But what if Charlie can’t live that way either? What if my refusal to acknowledge my love for him, out loud, as arbitrary as it seems considering we both know the truth, will be our final fight? We’ll go around the house, spraying the walls in a new shade, arguing into the small hours of the morning, feeling the sun rise on our hateful words, until he’s gone – and there’s no one to bump elbows with anymore. 

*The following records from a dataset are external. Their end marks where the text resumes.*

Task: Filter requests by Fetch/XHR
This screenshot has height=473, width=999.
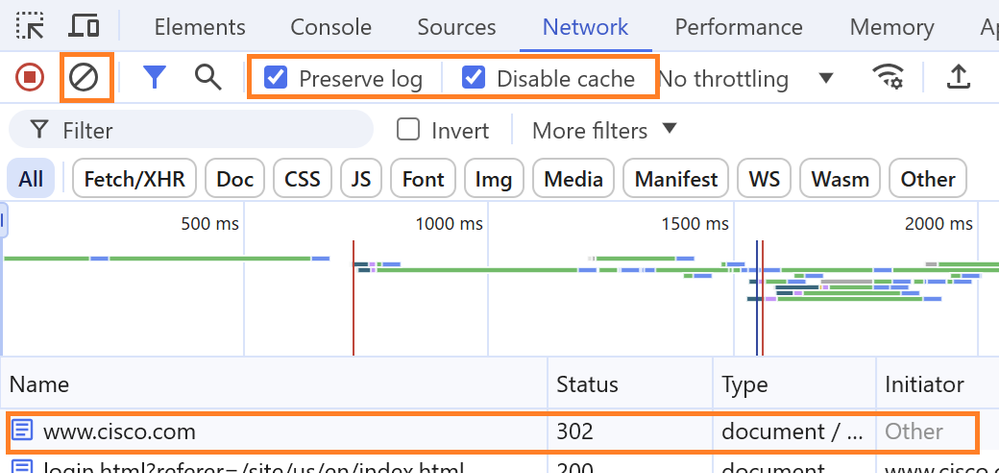Action: click(x=134, y=178)
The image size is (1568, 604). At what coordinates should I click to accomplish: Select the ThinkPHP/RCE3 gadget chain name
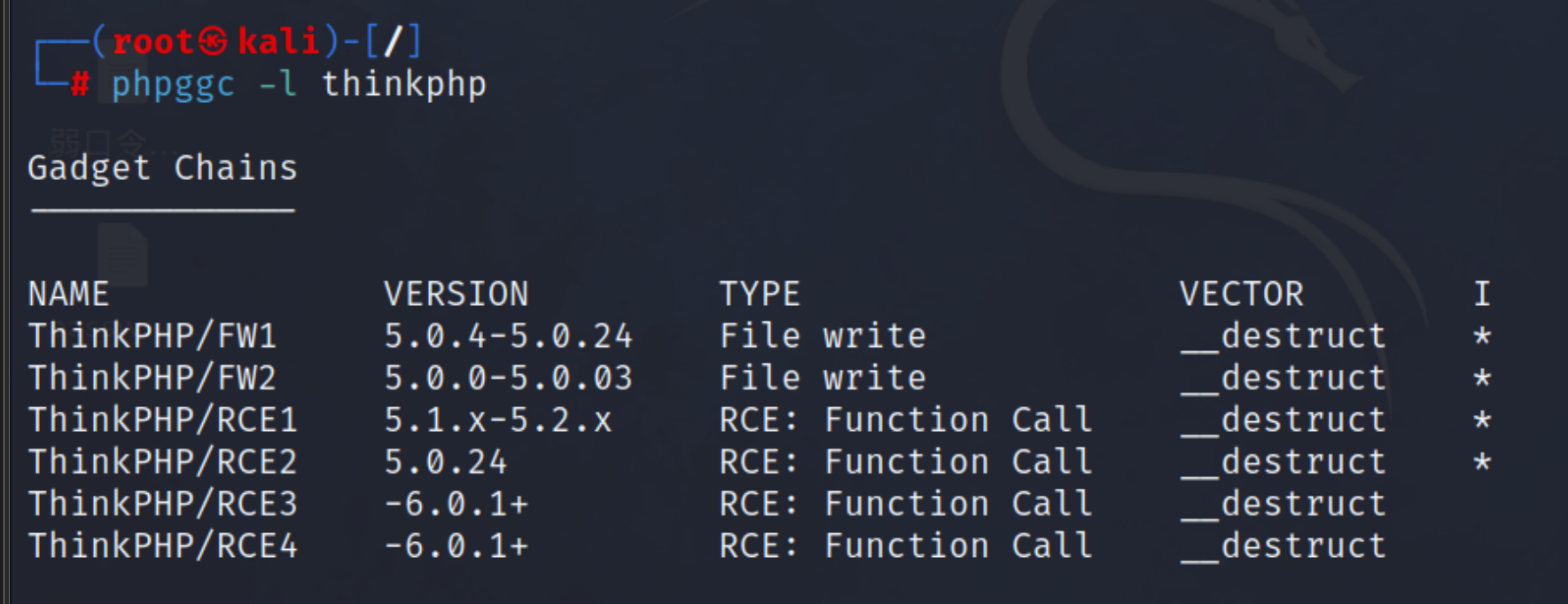(162, 504)
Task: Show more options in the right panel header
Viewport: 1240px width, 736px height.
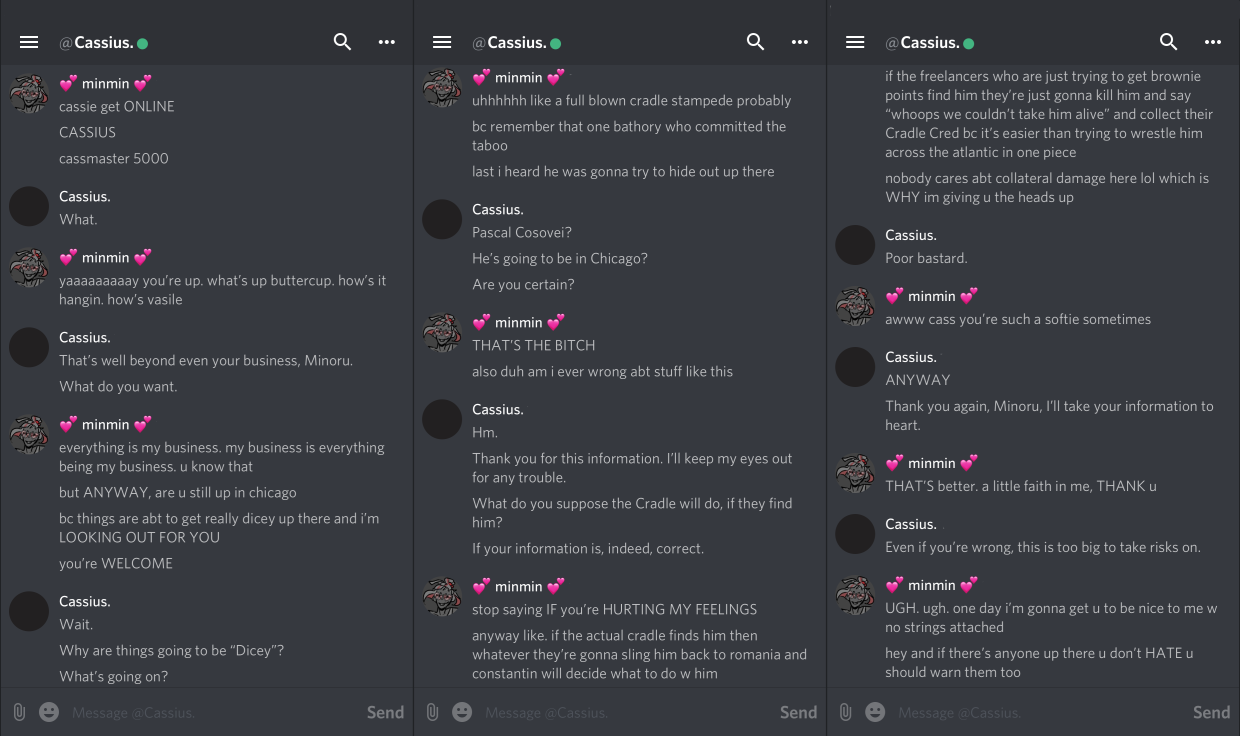Action: [x=1213, y=42]
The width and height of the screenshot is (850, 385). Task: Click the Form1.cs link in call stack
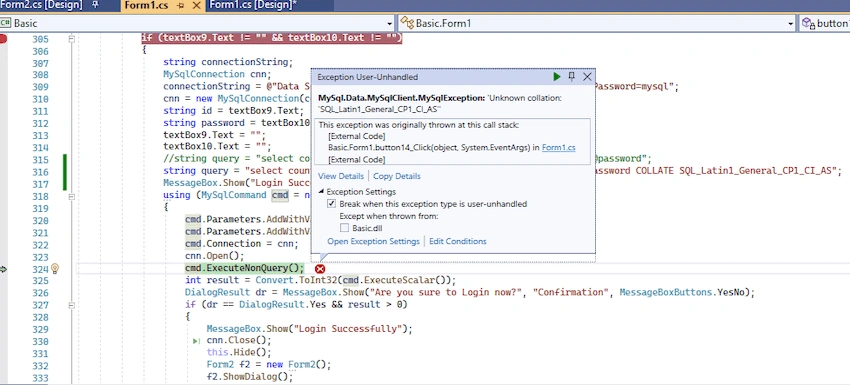[559, 147]
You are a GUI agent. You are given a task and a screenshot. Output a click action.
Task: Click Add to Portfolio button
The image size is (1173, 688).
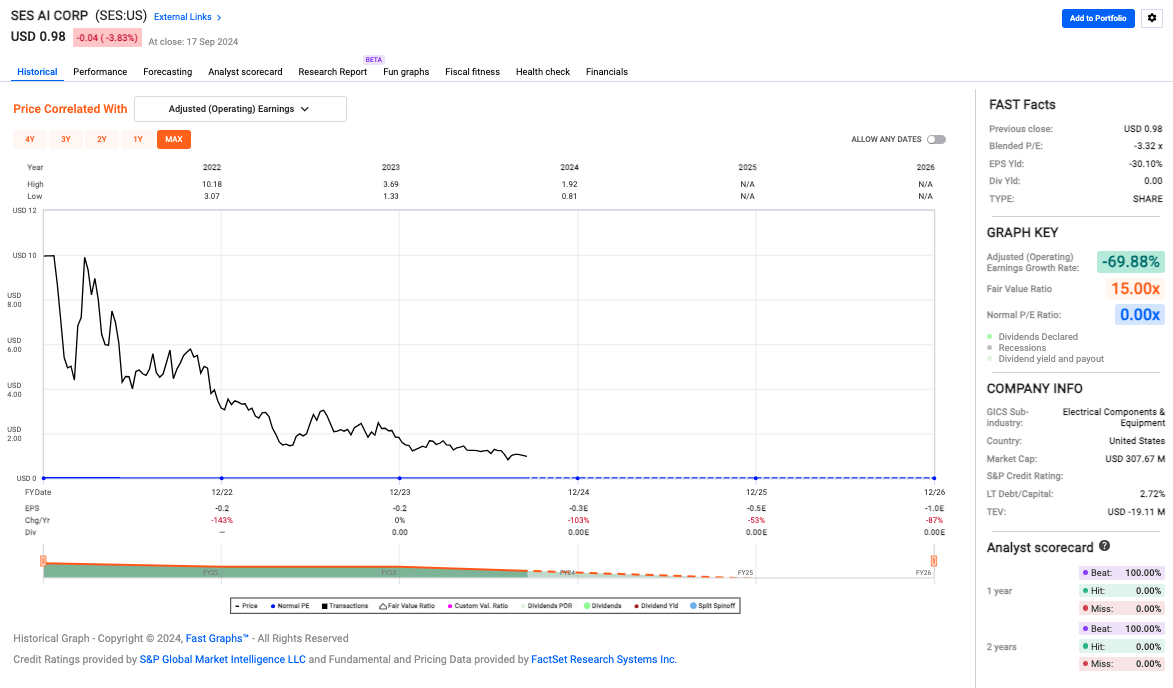click(1098, 18)
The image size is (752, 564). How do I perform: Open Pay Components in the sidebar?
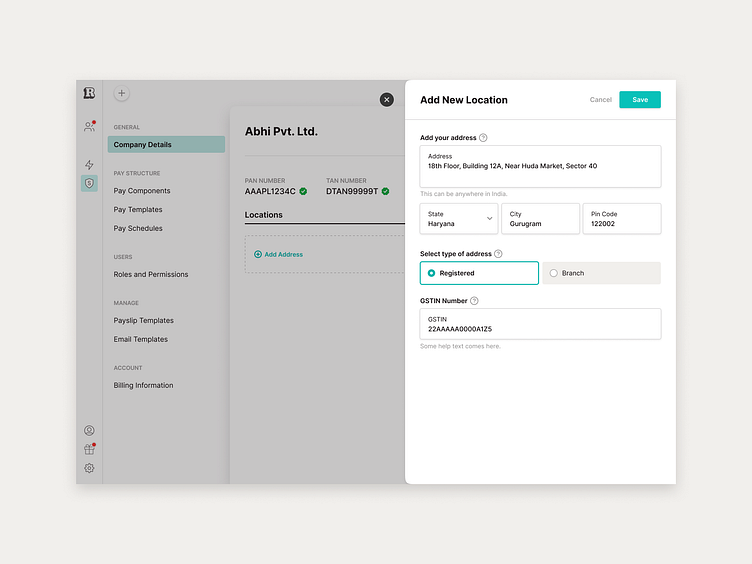(142, 191)

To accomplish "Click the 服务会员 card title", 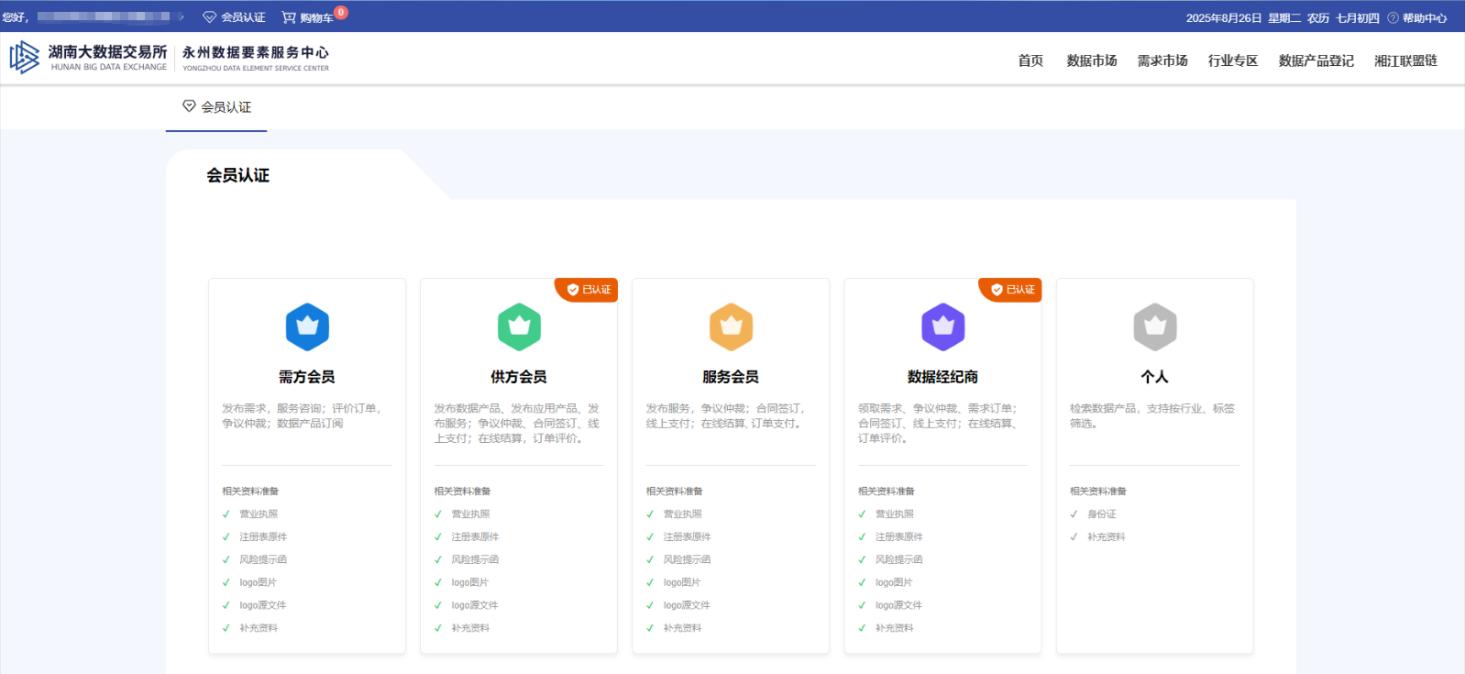I will click(731, 377).
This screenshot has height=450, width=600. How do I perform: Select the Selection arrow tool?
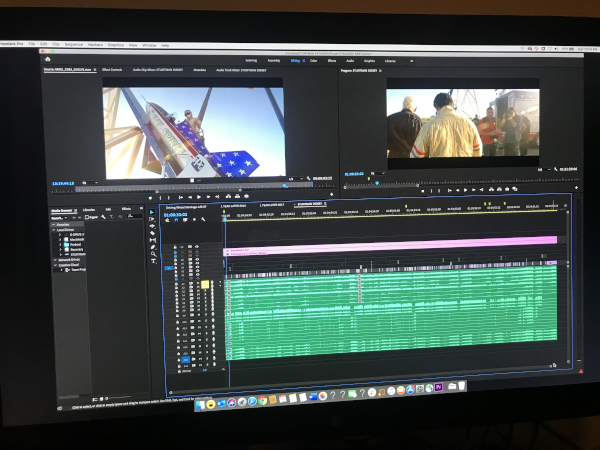[152, 213]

Flashback to our first date. We ran into each other on the street that morning, going opposite directions, and ended up at the same restaurant that night. I was with my law school friends, and he was sitting with family, celebrating a birthday. We exchanged glances throughout our separate dinners, but, when he approached me, it felt like greeting an old friend. Before we knew it, we had left our respective groups and found a quiet corner, chatting away over drinks that watered down before we could finish them. I couldn’t tear myself away. He had me, but he didn’t realize it. He put so much effort into keeping at that table, unaware that I was already planting roots. What if telling Charlie I love him ruins the magic? Like reading the end of the story after finishing only the first three chapters – making everything in the middle useless. 


Flashback to yesterday, when Charlie and I were watching TV on the couch. He spends his days on the phone, selling insurance, so his “wind-down” time looks much different from mine. By the time I get home most days, he’s already decompressed. I’m a divorce lawyer. I spend long hours with clients, so blind from rage that I’m surprised they can see to drive. Or, worse, they’re indifferent. Love has left them damaged and hard, and they just want to sign the papers and return to their memories. 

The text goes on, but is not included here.